Sales taxes dropped 18 percent, a loss of $1.39 million in funding for the Nye County School District. Property taxes were down 1 percent, another $141,440 cut. General governmental taxes dropped 12 percent, a loss of $254,073. A drop in interest rates will mean $193,000 less revenue for the school district. The school district began the year with $910,928 less in the fund balance than expected and will have to make up $500,000.

On the expense side, Ritchie said the school district is required to fund a $738-585 STEP increase to employees in their contract; faces a 10 percent increase in health insurance, which amounts to $352,834 more in expenses; $441,943 required to restore budget cuts made last year; a $533,811 increase in textbook expenses required by the state; $126,168 more for retirement insurance; a $111,837 increase in utility costs; $154,470 more for other insurance a $148,961 increase in communications to hook up T1 fiber optic lines and other expenses.

The school district budget approved May 20 cut 10 central office positions. Four school administrators will be laid off, including the principal of Gabbs which has only 60 students, and vice-principals at Rosemary Clarke Middle School and Pahrump Valley High School.

Twenty-eight elementary school teaching positions will be eliminated, six teachers at Rosemary Clarke Middle School and three at Pahrump Valley High School.
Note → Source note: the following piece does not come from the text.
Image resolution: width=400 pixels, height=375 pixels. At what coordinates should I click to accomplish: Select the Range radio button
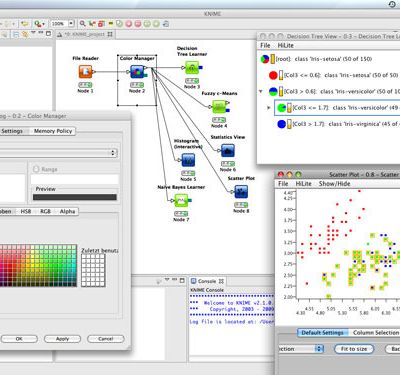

A librarian in Beatty, seven custodians, seven clerical aides and three teachers on special assignment will be eliminated.

The district will cut $467,319 in departments like transportation, athletics and special education and $149,763 in instructional software.

All told, with the legislative budget that passed over the governor's veto last weekend, the Nye County School District has $4.08 million less in revenues than expenditures. The cuts trimmed the overall budget $5 million.

Ritchie said the school district will be negotiating with the teacher's union about reductions in salaries. Each 1 percent reduction in salaries saves six positions, he said.

If the teacher's union accepts a proposal for a three-day furlough per year without pay, for example, that will save $597,000, enough for nine teachers, Ritchie said.

"It's not easy telling teachers, administrators and other support staff, 'I'm sorry but state revenues aren't going to allow us to keep you employed.' That's really what it's come down to the last two months," Nye County School Board President Kevin Pape told the Rotary Club of Pahrump Valley at a luncheon last week. Many of those teachers made the move out to Southern Nevada and bought homes, he said.

Pape said the school board gave administrators the job of balancing class sizes across the district. The student-teacher ratio will average 22 students per teacher for kindergarten through second grades, 25 students per teacher for third through fifth grade. Some classes only had 12 or 16 students, he said.

"Twenty-two kids for an elementary school teacher is not taxing the classroom," Pape said.

The school district had also hired additional teachers the last two years anticipating growth.

"Then the growth didn't keep up. So we had to make some adjustments, we're like everyone else," Pape said.

From the start of the 2007-08 school year in September 2007 to date, enrollment in the Nye County School District dropped 141 students over the past year and a half, according to school district statistics.

"We need help with the (state) legislative body. I cannot tell you how important that is for a legislator to hear how important the funding for education is. That's important not only for you but for your community," Pape told Rotarians.

"Up until the grass roots movement started a couple weeks ago they hadn't heard a lot about funding education in Nevada. That really got me concerned because this is a big deal when you talk about taking $9 million out of a $60 million budget, that's huge, huge."

Pape said his personal project this summer will be educating parents about the free and reduced school lunch program. Expansion of the children enrolled in that program would free up a lot more federal dollars, he said.